Die junge Hanauerin und der Aschaffenburger haben den ersten und zweiten Preis des Gestaltungswettbewerbs „Ta73“ gewonnen, benannt nach der Ordnungszahl von Tantal im Periodensystem. Ausgeschrieben hatte ihn die Firma „Tantec“ aus Wolfgang, die auch das Preisgeld von 2200 Euro spendierte und auf die Fertigung von Bauteilen aus Tantal spezialisiert ist. Sie kooperierte bei der Ausschreibung mit der Staatlichen Zeichenakademie.
80 Teilnehmer bei Wettbewerb
Die Ergebnisse sind jetzt im Deutschen Goldschmiedehaus zu sehen. Mehr als 80 Studenten und Schüler der Zeichenakademie sowie Auszubildende der Edelmetall verarbeitenden Branche beteiligten sich. Weit mehr als Thomas Dierks, Leiter des Bereichs „Gestaltung und Werkstatt“ an der Zeichenakademie, erwartet hatte. Ihre Arbeiten wurden von einer Jury bewertet, der zwei Schmuckdesignerinnen sowie Tantec-Geschäftsführer Georg Raab und seine Mitarbeiterin Bettina Rüttger angehörten.
Die eingereichten Werke belegen die Gestaltungsvielfalt, die mit Tantal möglich ist – obwohl dieses Metall bisher in der Schmuck- und Geräteproduktion keine Rolle spielte. Zu sehen sind schön-schlichte Schälchen, Essstäbchen in modernem Design, Broschen, die Jugendstil zitieren oder an eine Ziehharmonika erinnern. Besonders gut zur Geltung kommt das matte, tief graue Metall in der Kombination mit andersfarbigen Materialien wie Perlen, Silber oder Gold. So hat Teresa Boneß, die eine „Belobigung“ erhielt, auf ihre Tantal-Ohrringe goldene Sprenkel verteilt.

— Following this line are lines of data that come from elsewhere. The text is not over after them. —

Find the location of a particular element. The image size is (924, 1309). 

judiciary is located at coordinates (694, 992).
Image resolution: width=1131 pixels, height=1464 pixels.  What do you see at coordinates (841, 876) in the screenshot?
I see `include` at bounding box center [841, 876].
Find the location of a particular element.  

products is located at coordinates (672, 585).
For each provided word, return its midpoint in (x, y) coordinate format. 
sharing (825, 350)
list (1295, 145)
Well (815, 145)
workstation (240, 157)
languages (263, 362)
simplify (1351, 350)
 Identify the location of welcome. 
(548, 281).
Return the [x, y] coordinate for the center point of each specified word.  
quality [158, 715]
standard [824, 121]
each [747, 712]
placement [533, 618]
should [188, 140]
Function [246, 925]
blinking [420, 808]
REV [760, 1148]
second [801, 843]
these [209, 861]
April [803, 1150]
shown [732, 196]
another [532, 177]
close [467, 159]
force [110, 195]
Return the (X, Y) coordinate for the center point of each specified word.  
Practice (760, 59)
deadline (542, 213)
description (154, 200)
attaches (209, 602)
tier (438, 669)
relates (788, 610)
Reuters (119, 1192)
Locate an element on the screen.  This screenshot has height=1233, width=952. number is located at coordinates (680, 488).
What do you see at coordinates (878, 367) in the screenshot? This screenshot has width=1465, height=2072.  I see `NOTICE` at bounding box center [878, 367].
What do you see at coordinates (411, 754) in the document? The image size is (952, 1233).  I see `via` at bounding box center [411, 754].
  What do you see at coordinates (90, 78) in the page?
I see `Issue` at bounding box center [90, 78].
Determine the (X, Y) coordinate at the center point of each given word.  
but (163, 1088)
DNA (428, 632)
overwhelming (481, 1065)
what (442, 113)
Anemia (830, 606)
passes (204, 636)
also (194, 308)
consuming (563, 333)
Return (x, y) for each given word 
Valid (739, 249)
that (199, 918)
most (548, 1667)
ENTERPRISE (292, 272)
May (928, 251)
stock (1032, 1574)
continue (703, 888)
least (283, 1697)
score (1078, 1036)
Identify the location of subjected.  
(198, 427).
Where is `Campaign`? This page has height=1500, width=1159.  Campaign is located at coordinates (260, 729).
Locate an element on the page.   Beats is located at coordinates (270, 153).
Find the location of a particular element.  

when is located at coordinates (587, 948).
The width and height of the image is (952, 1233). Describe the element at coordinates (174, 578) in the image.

Die Teilnehmer haben sich dabei die Vorteile des Materials zunutze gemacht: Tantal ist spröde und schwer, es hat einen hohen Schmelzpunkt, deshalb lässt es kaum schweißen und löten. Eine Teilnehmerin hat die Nadel an ihrer Brosche deshalb dekorativ über einen roten Faden befestigt. Gleichzeitig lässt sich Tantal besonders gut mechanisch, etwa mit dem Hammer, bearbeiten, weil es für ein Metall relativ weich ist. Er könne sich gut vorstellen, dass Tantal in der Schmuckbranche künftig mehr Beachtung findet, sagt Thomas Dierks, zumal die Ausstellung auch bei der internationalen Schmuckmesse in München und bei der weltweit größten Chemiemesse in Frankfurt zu sehen sein wird. Das Metall liefert mit seinem dunklen Anthrazit eine neue Farbnuance – und ist zudem viel billiger als Gold, nur etwas teurer als Silber, läuft aber nicht so leicht an. Und Allergien löst es auch nicht aus.
„Ta73. Schmuck und Gerät aus Tantal“, t bis zum 11. Oktober im Goldschmiedehaus am Altstädter Markt , täglich außer montags von 11 bis 17 Uhr.